Exactly as written, output the lines below starting from the first and ending with the line that contains "Image resolution: width=500"; omit pictures.

─── DATA TO EXAMINE

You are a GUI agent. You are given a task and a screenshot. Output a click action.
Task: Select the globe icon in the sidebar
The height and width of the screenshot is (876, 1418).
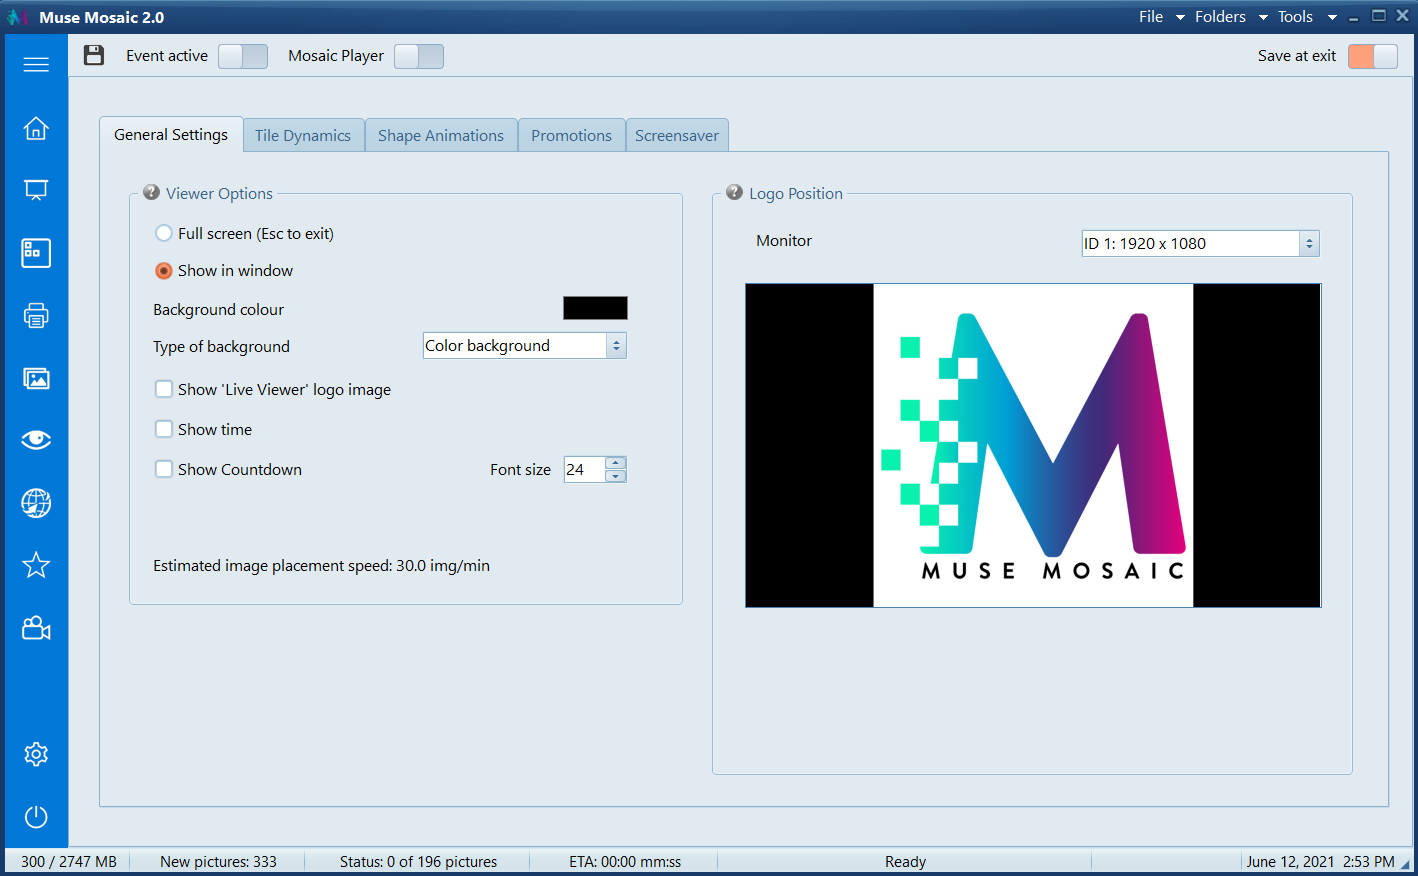click(36, 503)
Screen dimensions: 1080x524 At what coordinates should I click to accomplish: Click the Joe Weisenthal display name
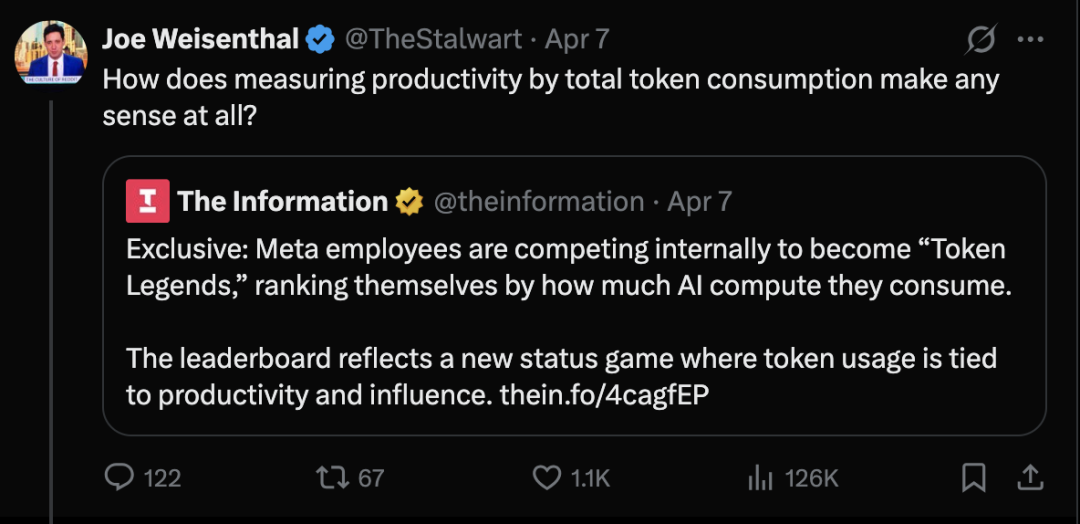[200, 40]
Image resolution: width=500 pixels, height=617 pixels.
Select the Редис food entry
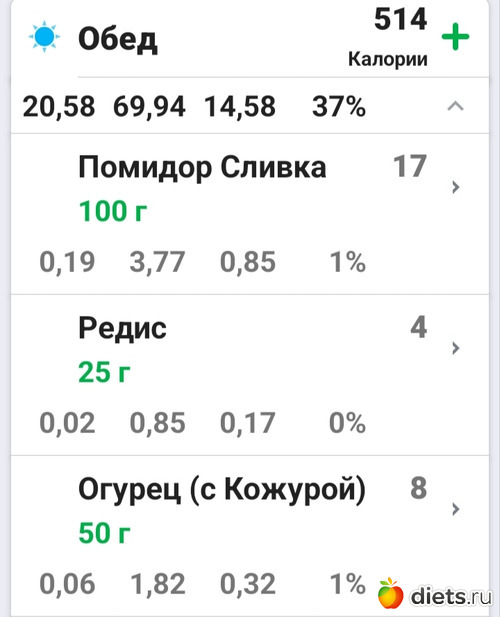click(x=250, y=375)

──────

**SOLUTION FOR THIS PROBLEM**:
You are a GUI agent. You are given a task and a screenshot. Output a click action.
Task: Select the globe icon in the sidebar
The height and width of the screenshot is (876, 1418).
click(36, 503)
Screen dimensions: 1080x524 At what coordinates should I click to accomplish: Click the Joe Weisenthal display name
[200, 40]
Image resolution: width=500 pixels, height=617 pixels.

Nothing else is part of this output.